I believe the following problem is ideally suited to a machine intelligence approach, but am unsure where to start. I've used scikit-learn previously with downloaded datasets, but the following seems a more complex (and interesting) problem.
I have a computational simulation that takes an input array and after computation (basically solving coupled ODEs), returns an equally sized output array. The simulation is complex (so can't be simply reversed analytically) but only takes 10s ms to execute. I'd like to find the input that gives an output as close as possible to a target list of values. i.e. I want to find the system input that gives a user-specified output.

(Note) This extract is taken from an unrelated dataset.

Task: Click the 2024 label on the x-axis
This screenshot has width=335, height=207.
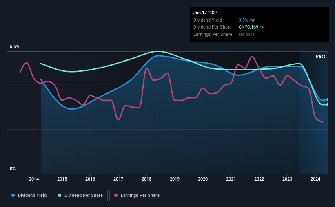Action: (x=315, y=179)
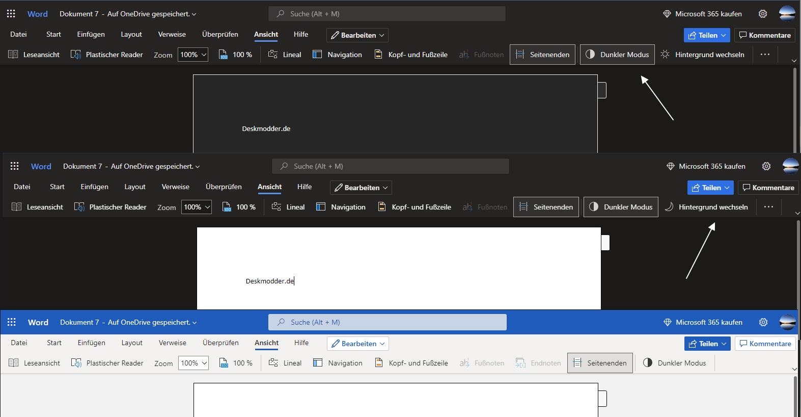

Solution idea: I could create a merit function to evaluate how far each output point is from the target (using some sort of least squares metric), for a test input. The input physically represents an audio signal (ie time-varying amplitude) so I expect it to be slowly varying, but this could be included in a merit function too - i.e. to penalise completely random waveforms that happen to give simulation outputs close to the target.
Question: is there a way I can pass all this information to a machine learning type of algorithm for it to automatically generate the inputs and create test data, then learn from it? I imagine carefully crafted inputs would be far more efficient than me randomly generating a test set (which may not capture all possible inputs anyway).
I appreciate there may not be a single unique solution, but I imagine machine learning could help to at least approximate something useful here?
Does this sound a reasonable approach?
Any advice / suggestions, both general or more targeted would be great thanks!